# Calling External model endpoints

## Objective

This tutorial calls multiple model endpoints using URL and auth key. It captures requests and responses.

## Open AI - GPT 2 Model

In [19]:
import requests

API_URL = "https://api-inference.huggingface.co/models/openai-community/gpt2"
headers = {"Authorization": "Bearer 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"}

def query(payload):
	response = requests.post(API_URL, headers=headers, json=payload)
	return response.json()
	
output = query({
	"inputs": "What is the capital of France?",
})

print("\nResponse : " + str(output))


Response : [{'generated_text': 'What is the capital of France? : Paris City? "We don\'t want to sound silly." Meet your friend, Dörner.

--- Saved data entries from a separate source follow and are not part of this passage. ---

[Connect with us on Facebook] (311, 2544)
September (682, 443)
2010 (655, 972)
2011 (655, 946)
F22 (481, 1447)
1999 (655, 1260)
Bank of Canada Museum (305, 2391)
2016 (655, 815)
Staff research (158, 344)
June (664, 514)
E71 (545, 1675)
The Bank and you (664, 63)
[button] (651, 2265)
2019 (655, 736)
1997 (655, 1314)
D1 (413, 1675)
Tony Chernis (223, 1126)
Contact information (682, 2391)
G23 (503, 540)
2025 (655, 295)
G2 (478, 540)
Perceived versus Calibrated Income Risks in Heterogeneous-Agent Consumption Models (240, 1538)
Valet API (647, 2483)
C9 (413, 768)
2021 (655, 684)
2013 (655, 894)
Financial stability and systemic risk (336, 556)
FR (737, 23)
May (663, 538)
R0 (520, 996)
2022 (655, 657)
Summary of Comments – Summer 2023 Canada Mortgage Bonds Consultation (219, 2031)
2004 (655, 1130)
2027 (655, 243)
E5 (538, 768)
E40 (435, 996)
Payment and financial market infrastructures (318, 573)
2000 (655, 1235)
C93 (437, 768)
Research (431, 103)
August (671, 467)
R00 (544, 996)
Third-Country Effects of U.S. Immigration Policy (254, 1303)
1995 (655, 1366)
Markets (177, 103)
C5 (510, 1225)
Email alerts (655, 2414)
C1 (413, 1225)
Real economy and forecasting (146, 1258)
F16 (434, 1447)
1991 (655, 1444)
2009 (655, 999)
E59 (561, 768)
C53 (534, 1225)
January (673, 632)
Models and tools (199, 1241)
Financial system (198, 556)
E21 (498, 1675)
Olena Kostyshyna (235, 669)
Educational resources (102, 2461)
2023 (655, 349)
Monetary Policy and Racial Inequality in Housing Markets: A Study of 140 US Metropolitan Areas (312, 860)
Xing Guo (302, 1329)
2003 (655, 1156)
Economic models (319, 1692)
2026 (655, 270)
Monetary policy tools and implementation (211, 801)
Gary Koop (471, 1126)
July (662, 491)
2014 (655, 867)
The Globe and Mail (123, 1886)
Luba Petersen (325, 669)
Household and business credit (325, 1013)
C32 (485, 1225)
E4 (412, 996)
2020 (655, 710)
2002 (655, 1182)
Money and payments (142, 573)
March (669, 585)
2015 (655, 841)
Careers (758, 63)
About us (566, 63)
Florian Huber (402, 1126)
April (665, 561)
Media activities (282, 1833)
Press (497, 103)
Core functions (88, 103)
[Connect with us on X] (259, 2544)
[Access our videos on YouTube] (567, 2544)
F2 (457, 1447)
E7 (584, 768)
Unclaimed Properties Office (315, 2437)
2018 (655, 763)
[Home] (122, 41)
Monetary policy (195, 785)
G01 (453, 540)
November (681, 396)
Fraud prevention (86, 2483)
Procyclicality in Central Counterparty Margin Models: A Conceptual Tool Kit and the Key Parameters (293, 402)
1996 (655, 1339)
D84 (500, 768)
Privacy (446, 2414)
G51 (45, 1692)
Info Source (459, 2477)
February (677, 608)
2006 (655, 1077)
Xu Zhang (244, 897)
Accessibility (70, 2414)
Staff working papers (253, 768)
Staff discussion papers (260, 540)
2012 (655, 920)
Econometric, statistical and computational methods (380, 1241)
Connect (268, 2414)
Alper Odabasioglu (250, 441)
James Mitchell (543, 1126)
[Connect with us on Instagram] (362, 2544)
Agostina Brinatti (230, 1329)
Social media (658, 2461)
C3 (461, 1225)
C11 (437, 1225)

We hope you find your life somewhere that does not bleed white. And just kidding, check out The Goldbergs.\n\nAll serious musicians need to take notice: Rodgers\' The Wolf of Wall Street has definitively established a universal cultural impression. It excels at narrative and abstract comedy, but it cuts its heavy-handed exploration of money by using genre and attitude to tangle brothers and their ad'}]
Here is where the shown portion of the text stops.